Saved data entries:
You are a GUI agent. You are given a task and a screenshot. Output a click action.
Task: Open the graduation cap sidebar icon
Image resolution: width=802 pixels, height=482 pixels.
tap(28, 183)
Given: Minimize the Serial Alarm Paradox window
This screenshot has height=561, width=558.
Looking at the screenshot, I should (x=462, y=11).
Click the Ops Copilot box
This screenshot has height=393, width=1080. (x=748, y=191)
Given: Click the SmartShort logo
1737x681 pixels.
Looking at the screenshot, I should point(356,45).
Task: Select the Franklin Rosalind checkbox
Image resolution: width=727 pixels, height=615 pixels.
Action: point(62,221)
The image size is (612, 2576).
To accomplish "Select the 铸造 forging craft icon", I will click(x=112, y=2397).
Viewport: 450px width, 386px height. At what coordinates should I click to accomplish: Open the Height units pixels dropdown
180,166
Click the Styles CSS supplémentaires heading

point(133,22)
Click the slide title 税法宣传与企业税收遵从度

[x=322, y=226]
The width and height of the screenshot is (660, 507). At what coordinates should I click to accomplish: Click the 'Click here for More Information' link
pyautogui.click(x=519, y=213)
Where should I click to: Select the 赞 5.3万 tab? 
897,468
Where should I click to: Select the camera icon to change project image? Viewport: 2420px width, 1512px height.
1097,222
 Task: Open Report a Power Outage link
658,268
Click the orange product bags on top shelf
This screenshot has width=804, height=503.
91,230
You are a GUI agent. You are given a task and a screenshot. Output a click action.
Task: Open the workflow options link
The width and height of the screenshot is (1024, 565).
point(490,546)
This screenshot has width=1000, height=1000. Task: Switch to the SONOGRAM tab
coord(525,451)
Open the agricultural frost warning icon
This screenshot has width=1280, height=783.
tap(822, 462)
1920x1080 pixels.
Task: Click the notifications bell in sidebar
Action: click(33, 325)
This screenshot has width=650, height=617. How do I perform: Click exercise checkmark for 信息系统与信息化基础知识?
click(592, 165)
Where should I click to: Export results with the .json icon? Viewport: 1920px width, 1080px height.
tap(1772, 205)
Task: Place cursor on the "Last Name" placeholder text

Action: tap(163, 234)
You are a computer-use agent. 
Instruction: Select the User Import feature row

# [DIRECTIONS]
Rewrite all of the entries above, substituting "Display area" for every occurrence of "Viewport" and leaving everything else unchanged.

# [EXERCISE OUTPUT]
You are a GUI agent. You are given a task and a screenshot. Output a click action.
Task: Open the graduation cap sidebar icon
Image resolution: width=802 pixels, height=482 pixels.
tap(28, 183)
Given: Minimize the Serial Alarm Paradox window
This screenshot has height=561, width=558.
Looking at the screenshot, I should (x=462, y=11).
Click the Ops Copilot box
This screenshot has height=393, width=1080. (x=748, y=191)
Given: Click the SmartShort logo
1737x681 pixels.
Looking at the screenshot, I should point(356,45).
Task: Select the Franklin Rosalind checkbox
Image resolution: width=727 pixels, height=615 pixels.
Action: point(62,221)
The image size is (612, 2576).
To accomplish "Select the 铸造 forging craft icon", I will click(x=112, y=2397).
Display area: 450px width, 386px height. At what coordinates should I click to accomplish: Open the Height units pixels dropdown
180,166
Click the Styles CSS supplémentaires heading

point(133,22)
Click the slide title 税法宣传与企业税收遵从度

[x=322, y=226]
The width and height of the screenshot is (660, 507). At what coordinates should I click to accomplish: Click the 'Click here for More Information' link
pyautogui.click(x=519, y=213)
Where should I click to: Select the 赞 5.3万 tab? 
897,468
Where should I click to: Select the camera icon to change project image? Display area: 2420px width, 1512px height.
1097,222
 Task: Open Report a Power Outage link
658,268
Click the orange product bags on top shelf
This screenshot has width=804, height=503.
91,230
You are a GUI agent. You are given a task and a screenshot. Output a click action.
Task: Open the workflow options link
The width and height of the screenshot is (1024, 565).
point(490,546)
This screenshot has width=1000, height=1000. Task: Switch to the SONOGRAM tab
coord(525,451)
Open the agricultural frost warning icon
This screenshot has width=1280, height=783.
tap(822, 462)
1920x1080 pixels.
Task: Click the notifications bell in sidebar
Action: click(33, 325)
This screenshot has width=650, height=617. How do I perform: Click exercise checkmark for 信息系统与信息化基础知识?
click(592, 165)
Where should I click to: Export results with the .json icon? Display area: 1920px width, 1080px height.
tap(1772, 205)
Task: Place cursor on the "Last Name" placeholder text

Action: tap(163, 234)
You are a computer-use agent. 
Instruction: Select the User Import feature row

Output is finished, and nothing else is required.